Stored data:
(begin)

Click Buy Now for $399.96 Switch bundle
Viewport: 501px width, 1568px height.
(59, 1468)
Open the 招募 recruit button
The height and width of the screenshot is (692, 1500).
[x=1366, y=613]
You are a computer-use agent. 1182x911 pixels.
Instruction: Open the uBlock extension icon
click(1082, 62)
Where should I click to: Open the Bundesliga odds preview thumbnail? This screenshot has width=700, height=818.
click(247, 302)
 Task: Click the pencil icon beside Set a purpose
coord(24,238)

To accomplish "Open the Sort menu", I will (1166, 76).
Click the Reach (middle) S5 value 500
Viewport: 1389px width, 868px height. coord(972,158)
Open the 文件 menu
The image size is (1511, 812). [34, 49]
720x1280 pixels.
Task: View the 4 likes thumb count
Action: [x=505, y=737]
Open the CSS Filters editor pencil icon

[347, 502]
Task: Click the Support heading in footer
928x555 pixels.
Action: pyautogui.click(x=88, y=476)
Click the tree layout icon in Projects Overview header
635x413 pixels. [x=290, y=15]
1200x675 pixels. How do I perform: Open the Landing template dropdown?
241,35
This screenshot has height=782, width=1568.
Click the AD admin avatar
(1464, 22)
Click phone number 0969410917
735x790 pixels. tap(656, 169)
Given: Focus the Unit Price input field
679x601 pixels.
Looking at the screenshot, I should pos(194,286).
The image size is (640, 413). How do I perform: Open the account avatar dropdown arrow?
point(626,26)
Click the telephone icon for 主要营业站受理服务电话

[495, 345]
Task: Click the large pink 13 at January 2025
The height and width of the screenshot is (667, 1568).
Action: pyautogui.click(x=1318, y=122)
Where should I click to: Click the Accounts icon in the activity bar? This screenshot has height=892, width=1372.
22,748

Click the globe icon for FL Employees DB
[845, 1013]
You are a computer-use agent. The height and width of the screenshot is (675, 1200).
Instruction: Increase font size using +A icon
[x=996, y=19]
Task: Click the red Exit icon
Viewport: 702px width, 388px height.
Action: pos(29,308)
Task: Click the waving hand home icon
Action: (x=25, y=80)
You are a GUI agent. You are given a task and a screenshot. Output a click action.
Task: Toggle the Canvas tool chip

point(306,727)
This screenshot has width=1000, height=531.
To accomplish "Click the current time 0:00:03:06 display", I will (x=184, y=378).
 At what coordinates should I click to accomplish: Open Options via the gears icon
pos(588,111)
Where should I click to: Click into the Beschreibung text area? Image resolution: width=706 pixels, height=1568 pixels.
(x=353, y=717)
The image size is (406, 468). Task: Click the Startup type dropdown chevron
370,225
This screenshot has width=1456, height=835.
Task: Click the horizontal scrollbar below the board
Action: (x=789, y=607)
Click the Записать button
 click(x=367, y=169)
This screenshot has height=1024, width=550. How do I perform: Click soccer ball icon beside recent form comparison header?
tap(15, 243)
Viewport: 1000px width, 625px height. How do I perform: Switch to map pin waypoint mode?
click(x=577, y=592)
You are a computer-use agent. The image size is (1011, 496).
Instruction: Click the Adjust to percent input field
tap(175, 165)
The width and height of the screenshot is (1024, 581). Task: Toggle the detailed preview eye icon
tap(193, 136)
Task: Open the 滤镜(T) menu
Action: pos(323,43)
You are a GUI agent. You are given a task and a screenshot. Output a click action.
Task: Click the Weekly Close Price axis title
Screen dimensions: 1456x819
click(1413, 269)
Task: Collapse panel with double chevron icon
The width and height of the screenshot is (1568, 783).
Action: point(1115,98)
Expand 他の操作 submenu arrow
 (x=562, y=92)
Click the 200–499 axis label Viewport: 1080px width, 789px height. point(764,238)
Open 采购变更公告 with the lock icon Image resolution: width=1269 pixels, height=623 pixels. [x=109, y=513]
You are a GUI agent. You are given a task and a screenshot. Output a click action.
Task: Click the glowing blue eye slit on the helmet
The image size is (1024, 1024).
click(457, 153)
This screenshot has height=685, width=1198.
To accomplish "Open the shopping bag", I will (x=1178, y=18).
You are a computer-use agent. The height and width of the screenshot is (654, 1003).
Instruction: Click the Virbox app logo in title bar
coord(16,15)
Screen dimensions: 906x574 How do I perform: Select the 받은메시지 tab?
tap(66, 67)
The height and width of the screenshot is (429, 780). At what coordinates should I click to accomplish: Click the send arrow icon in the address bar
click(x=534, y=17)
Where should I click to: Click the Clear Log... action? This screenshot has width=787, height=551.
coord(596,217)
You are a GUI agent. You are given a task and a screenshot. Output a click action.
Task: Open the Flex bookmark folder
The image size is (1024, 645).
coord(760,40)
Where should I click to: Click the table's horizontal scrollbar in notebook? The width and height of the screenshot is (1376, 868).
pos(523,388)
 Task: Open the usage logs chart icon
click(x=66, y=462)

(end)

- _What to produce_
Turn the entries above into a Markdown table with the columns "Row" and "Line", starting at the line that contains "The width and height of the screenshot is (1024, 581)." and ending after the line that contains "Click the 200–499". Number each row and leave out any blank lines.

- _The response_
| Row | Line |
|---|---|
| 1 | The width and height of the screenshot is (1024, 581). Task: Toggle the detailed preview eye icon |
| 2 | tap(193, 136) |
| 3 | Task: Open the 滤镜(T) menu |
| 4 | Action: pos(323,43) |
| 5 | You are a GUI agent. You are given a task and a screenshot. Output a click action. |
| 6 | Task: Click the Weekly Close Price axis title |
| 7 | Screen dimensions: 1456x819 |
| 8 | click(1413, 269) |
| 9 | Task: Collapse panel with double chevron icon |
| 10 | The width and height of the screenshot is (1568, 783). |
| 11 | Action: point(1115,98) |
| 12 | Expand 他の操作 submenu arrow |
| 13 |  (x=562, y=92) |
| 14 | Click the 200–499 axis label Viewport: 1080px width, 789px height. point(764,238) |